123 Culture Shift and Intentional Rounding Decreases Falls

Wednesday, February 6, 2013
Grand Hall (Hyatt Regency Atlanta)
Dori Moorehead, BSN, RN , Medical/Telemetry, Mercy Medical Center - Des Moines, Des Moines, IA

Handout (300.1 kB)

Purpose:
Using a focused approach, the purpose is to improve NDNQI fall outcomes on a medical and medical/surgical nursing unit. Secondary outcomes include “hardwiring” the use of huddles and the nursing care of intentional rounds, improving patient satisfaction, nursing satisfaction and culture of safety.

Significance:
Fall rates were higher than comparative NDNQI data. Evidence-based literature supported hourly rounding, but with staffing below the 25th percentile, it was not reality. On a daily basis, they intentionally looked at details about causes of falls, and barriers in place from preventing falls.
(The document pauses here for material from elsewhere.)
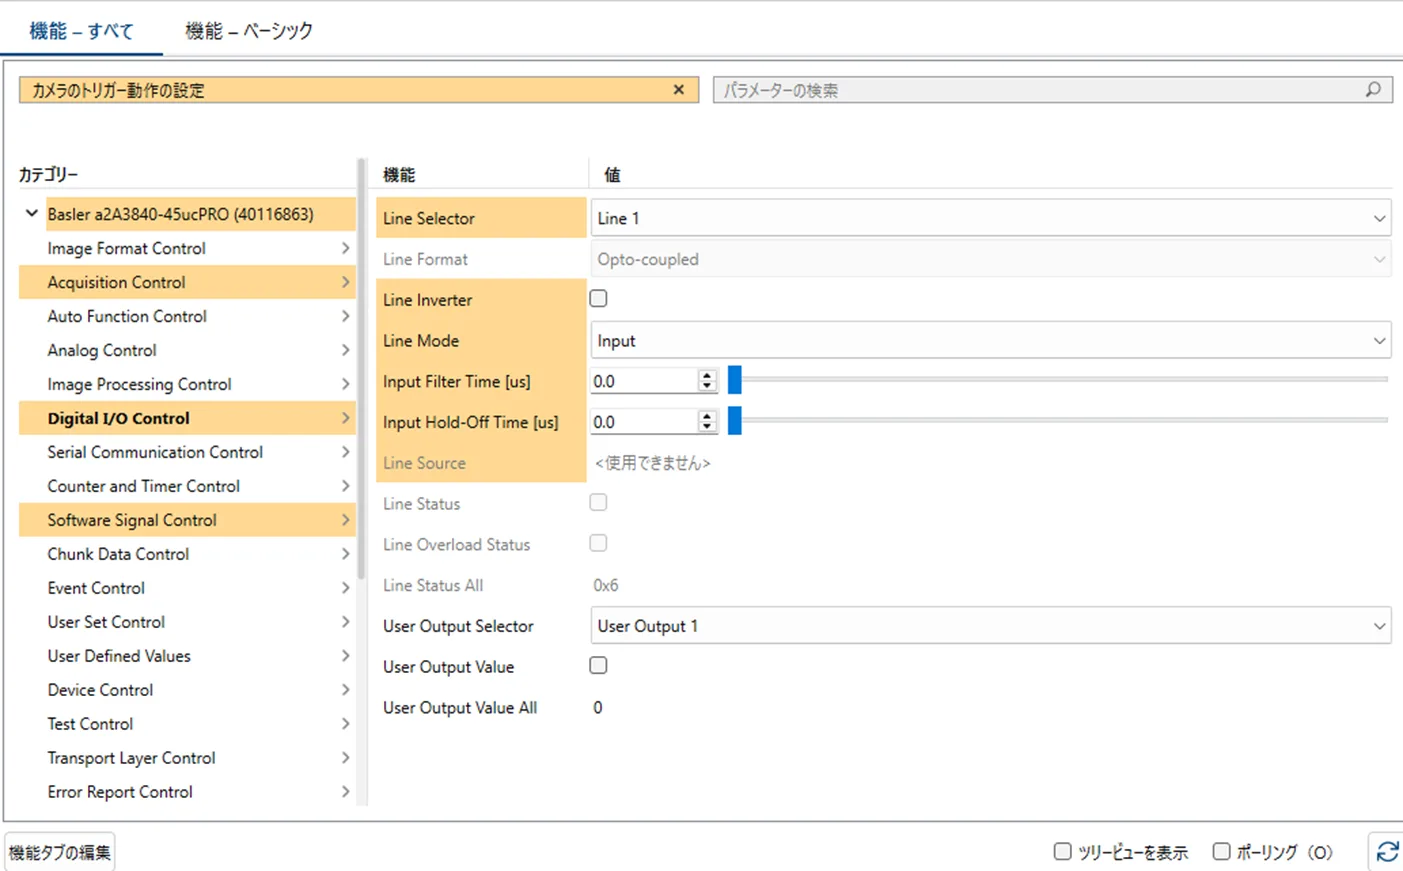This screenshot has height=871, width=1403.
Task: Clear the camera trigger filter with X
Action: (679, 90)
Strategy and Implementation:
With staffing below the 25th percentile, hourly rounding was not a reality to reduce falls. The team met at least monthly to discuss falls and build a safer culture. The daily focus and communication of falls started at change of shift nursing huddles. Staff began Intentional Rounding every two hours with five “Ps”: proactive “potty” - intentional toileting schedule on patients requiring assistance, “pain”, “position”, “prevent” environmental hazards, and “plan” of care. The driver became a nursing quality focus on culture of safety and accountability. Use of the Influencer Model to identify competency and motivation for fall prevention, scripting for patient education, identification of barriers, peer accountability resources, fishbone diagram, root cause analysis, and Who, What, When (WWW)tools were used. Other interventions included sleep hygiene, bedside report, safety checklist, revision of the activity flowsheet, and patient care technicians for ambulation and “sitting”.

Evaluation:
Evaluation includes daily audits of toileting schedule and bedside report. Huddles provide updates on patients' toileting schedules, daily safety report, and weekly safety focus. Monthly NDNQI metrics are posted on the huddle dashboard. Falls improved by 0.55 and 1.75 falls per 1000 patient days.

Implications for Practice:
This abstract is not an in-depth review of work in the last year. However, it does demonstrate improved fall rates, culture shift, ownership and accountability by nursing. The continous review of evidence-based best practice leads to the relentless pursuit in perfecting practices to reduce falls.